The data
☆ ☆ ☆ ☆ ☆ ☆ ☆

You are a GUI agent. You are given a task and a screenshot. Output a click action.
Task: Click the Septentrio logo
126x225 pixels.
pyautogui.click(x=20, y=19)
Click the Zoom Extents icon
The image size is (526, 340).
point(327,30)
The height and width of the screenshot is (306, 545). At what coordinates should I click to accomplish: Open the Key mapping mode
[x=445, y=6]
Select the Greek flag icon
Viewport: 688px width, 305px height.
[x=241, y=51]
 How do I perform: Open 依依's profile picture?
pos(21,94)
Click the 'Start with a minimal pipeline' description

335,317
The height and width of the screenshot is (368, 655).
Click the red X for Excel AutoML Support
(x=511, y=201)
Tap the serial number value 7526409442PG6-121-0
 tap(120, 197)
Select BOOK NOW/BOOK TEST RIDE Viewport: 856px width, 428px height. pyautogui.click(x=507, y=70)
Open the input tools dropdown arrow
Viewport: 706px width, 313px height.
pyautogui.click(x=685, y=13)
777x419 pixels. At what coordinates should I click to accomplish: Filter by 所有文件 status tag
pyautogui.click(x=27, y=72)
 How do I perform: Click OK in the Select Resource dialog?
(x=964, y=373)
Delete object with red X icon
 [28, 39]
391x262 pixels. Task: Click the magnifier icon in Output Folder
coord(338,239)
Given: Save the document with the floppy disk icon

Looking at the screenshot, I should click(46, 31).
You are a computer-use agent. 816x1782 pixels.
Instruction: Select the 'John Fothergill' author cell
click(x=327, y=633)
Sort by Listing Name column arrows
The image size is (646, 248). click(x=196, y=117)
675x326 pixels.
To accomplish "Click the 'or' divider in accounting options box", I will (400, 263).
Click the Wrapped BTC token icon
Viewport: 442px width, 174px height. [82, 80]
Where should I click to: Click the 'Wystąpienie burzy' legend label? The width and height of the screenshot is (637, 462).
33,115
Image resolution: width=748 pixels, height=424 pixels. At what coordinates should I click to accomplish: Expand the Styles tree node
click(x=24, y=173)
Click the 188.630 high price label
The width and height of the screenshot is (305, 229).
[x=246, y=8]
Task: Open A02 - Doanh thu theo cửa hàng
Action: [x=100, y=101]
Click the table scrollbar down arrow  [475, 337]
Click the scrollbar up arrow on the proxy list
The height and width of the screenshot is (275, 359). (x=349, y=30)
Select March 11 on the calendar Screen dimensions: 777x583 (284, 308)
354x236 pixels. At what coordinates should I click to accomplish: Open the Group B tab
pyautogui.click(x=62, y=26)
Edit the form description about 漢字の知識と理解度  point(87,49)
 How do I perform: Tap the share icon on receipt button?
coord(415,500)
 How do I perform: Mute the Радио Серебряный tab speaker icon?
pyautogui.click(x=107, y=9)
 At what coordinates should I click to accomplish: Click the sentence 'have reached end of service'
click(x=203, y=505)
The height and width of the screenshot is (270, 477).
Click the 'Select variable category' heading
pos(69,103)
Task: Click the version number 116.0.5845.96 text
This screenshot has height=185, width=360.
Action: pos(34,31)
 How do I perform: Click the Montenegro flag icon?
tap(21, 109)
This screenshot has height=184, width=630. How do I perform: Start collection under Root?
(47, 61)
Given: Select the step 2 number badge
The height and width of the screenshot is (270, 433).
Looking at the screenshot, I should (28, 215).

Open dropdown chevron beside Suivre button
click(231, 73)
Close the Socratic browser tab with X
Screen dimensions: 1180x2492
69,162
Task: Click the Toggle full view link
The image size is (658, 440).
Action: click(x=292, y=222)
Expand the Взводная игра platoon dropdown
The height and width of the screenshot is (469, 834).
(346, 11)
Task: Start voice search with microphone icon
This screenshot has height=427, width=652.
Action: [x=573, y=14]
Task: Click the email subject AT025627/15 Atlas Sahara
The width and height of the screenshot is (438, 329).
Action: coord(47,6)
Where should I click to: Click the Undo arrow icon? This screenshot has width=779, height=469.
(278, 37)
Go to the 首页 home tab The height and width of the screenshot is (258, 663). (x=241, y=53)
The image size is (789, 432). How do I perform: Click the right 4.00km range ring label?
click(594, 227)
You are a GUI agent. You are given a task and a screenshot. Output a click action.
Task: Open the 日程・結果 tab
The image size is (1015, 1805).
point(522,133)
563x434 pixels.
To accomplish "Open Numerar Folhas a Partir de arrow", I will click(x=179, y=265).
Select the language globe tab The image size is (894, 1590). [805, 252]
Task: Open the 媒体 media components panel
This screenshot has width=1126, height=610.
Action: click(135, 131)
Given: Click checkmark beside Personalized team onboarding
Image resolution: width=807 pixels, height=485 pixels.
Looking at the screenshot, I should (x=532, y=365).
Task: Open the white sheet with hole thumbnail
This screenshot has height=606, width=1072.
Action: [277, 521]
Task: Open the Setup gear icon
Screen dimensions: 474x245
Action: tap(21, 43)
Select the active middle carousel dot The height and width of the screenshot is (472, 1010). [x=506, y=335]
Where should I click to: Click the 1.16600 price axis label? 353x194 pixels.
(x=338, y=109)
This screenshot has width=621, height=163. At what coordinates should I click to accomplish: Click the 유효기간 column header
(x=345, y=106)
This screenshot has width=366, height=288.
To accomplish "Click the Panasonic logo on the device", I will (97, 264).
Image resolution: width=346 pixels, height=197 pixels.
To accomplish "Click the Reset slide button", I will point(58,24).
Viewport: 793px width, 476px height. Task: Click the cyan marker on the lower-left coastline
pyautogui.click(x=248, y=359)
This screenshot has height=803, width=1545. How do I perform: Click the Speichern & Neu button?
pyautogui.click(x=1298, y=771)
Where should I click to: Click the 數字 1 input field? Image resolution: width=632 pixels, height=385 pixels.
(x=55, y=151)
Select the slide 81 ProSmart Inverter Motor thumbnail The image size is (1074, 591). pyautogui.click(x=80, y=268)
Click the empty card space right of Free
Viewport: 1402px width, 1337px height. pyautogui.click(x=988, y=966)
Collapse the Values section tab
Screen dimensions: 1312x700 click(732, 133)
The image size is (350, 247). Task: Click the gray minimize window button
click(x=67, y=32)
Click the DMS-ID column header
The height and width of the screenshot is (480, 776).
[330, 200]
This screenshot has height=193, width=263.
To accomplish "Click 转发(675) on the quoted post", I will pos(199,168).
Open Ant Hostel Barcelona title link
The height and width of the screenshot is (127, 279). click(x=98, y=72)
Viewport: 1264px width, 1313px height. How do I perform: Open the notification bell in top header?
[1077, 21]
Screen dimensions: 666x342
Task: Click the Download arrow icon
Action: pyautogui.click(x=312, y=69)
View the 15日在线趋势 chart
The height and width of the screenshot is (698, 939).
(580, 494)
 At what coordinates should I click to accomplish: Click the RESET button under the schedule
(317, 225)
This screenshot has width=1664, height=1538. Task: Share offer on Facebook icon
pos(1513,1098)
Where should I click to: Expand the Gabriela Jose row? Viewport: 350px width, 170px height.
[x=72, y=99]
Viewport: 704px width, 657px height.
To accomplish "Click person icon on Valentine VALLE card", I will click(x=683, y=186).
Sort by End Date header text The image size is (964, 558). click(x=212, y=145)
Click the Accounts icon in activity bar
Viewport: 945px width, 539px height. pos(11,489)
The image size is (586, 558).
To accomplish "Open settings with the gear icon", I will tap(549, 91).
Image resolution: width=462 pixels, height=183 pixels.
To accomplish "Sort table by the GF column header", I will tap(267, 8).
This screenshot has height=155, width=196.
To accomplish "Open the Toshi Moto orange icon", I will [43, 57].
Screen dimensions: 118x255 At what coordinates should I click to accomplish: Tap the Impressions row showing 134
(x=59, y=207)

☆ ☆ ☆ ☆ ☆ ☆ ☆

Work required
Copy only the lines in the listing that contain "will".

Completed task
To accomplish "Click the 'or' divider in accounting options box", I will (400, 263).
To accomplish "Open Numerar Folhas a Partir de arrow", I will click(x=179, y=265).
To accomplish "Click the Panasonic logo on the device", I will (97, 264).
To accomplish "Click the Reset slide button", I will point(58,24).
To accomplish "Click 转发(675) on the quoted post", I will pos(199,168).
To accomplish "Click person icon on Valentine VALLE card", I will click(x=683, y=186).
To accomplish "Open settings with the gear icon", I will tap(549, 91).
To accomplish "Sort table by the GF column header", I will tap(267, 8).
To accomplish "Open the Toshi Moto orange icon", I will [43, 57].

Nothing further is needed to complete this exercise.